Baca juga: Kemenhut Temukan 411 Lubang Tambang Emas Ilegal di Gunung Halimun Salak

"Target akhir kami adalah siapa pemodal dan penyuplai kerja kawan-kawan dan penerima dari barang-barang emas ini. Walaupun harus disadari ini tidak gampang, agak rumit juga karena sistemnya sistem sel," jelas dia.

Berdasarkan pemetaan, petugas mengidentifikasi tujuh lokasi penambangan yakni Gunung Telaga, Bukit Soka, Gunung Kencana, Gunung Botol, Gang Panjang, Cibudug, Cikidang, Pangarangan, dan Gunung Koneng. Menurut Rudianto, para pelaku memiliki pola khusus untuk menghindari jeratan hukum.

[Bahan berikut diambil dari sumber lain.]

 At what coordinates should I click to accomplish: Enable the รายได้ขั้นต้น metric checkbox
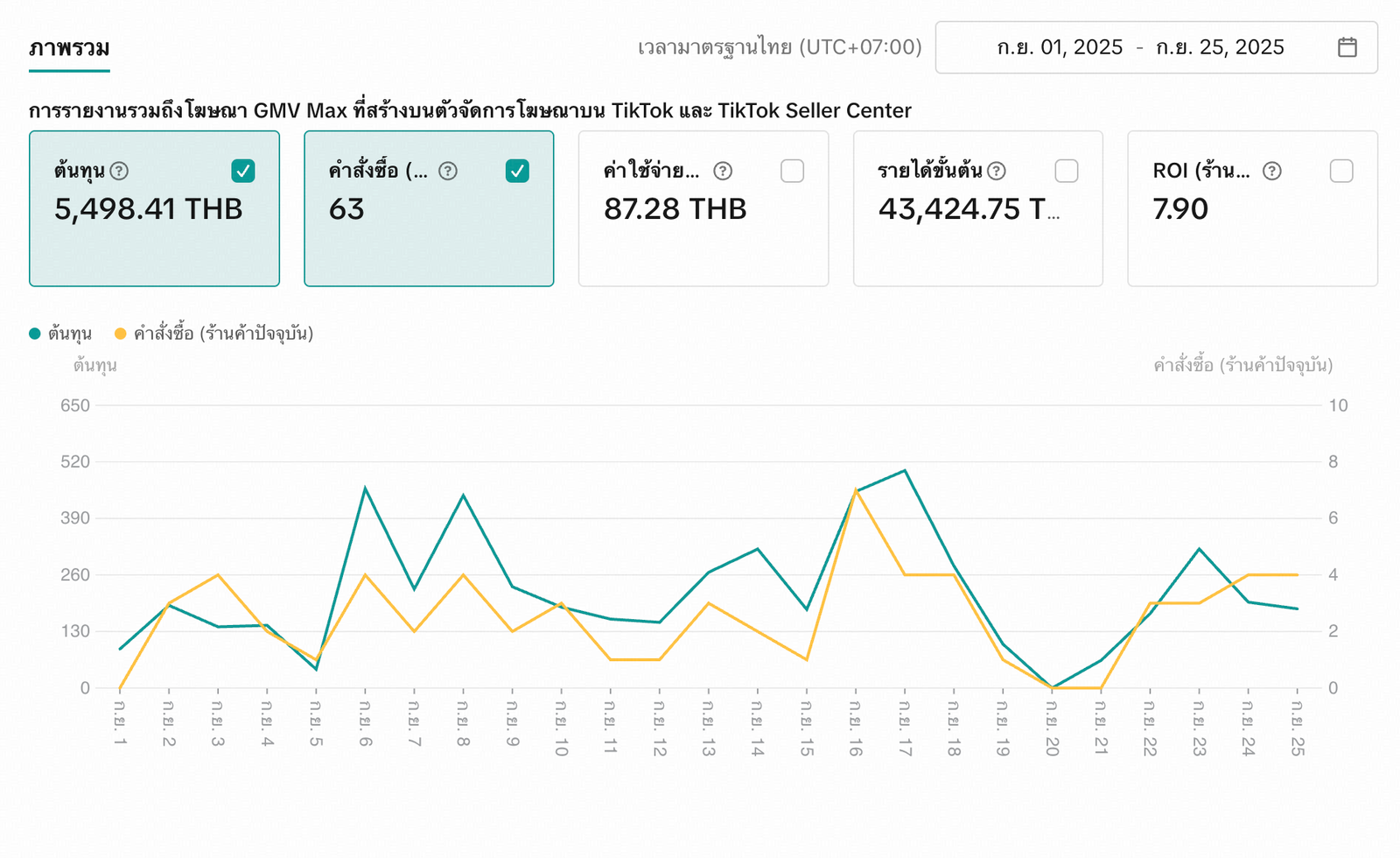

Pekerja terdiri dari penggali tanah atau gurandil, yang hasil galiannya diserahkan pada penjaga lubang galian. Penjaga ini akan menyewa ojek untuk mengangkut material emas, hingga sampai ke tangan pemilik lubang.

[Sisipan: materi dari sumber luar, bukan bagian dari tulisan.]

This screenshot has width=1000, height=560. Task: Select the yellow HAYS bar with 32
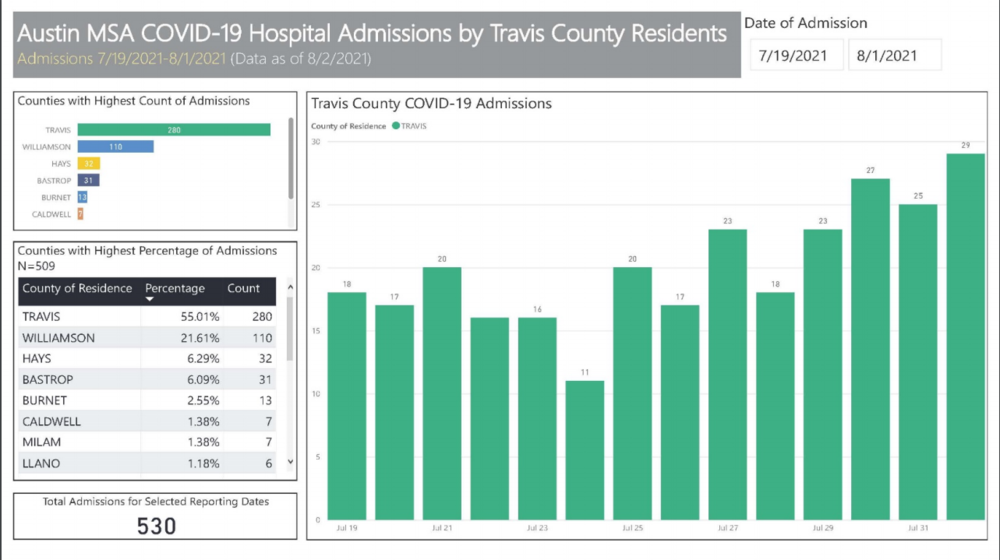pyautogui.click(x=89, y=163)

"Jadi setiap lubang disewa-sewakan, per tenda itu berapa ada pembayarannya. Kemudian nanti ada lagi pemasok sianida, pemasok solar yang bermain di luar, dan pemodal besarnya yang menerima emas bermain di luar," ucap Rudianto.

Ia menyebut, pola hubungan antar pelaku sering kali terputus, sehingga menyulitkan aparat menelusuri hingga ke aktor utama. Kendati dekikian, pihaknya akan menindak tegas para pelaku tambang emas ilegal.

"Untuk penegakan hukumnya kami akan kenakan Undang-Undang 18 tahun 2013 khususnya Pasal 89 ayat 1 dan 2. Kalau dia nanti perorangan dikenakan ayat 1, dia akan dipenjara tiga atau lima tahun dan didenda Rp 15 sampai Rp 100 miliar," tutur Rudianto.

Baca juga: Menteri LH: Tambang Picu Dampak Serius, Aktivitasnya Harus Dikawal Kembali

Sementara, pemilik tambang bakal dikenakan pasal Tindak Pidana Pencucian Uang (TPPU). Di samping itu, Kemenhut memitigasi bencana longsor dan banjir akibat PETI serta mencari alternatif pekerjaan lain untuk para penambang. 

"Berbagai macam telah kami coba pelajari, apakah melakukan penutupan permanen dengan lumpur hasil tailing, meratakan dengan semen, atau melakukan penutupan permanen dengan peledakan," papar Rudianto.

"Dengan beberapa kasus seperti yang di sini, kami juga sudah pelajari beberapa tindakan yang cocok. Ada yang lubangnya ke bawah, ada yang mengikuti pembukaan bukit, ada juga mengarah ke dalam," lanjut dia.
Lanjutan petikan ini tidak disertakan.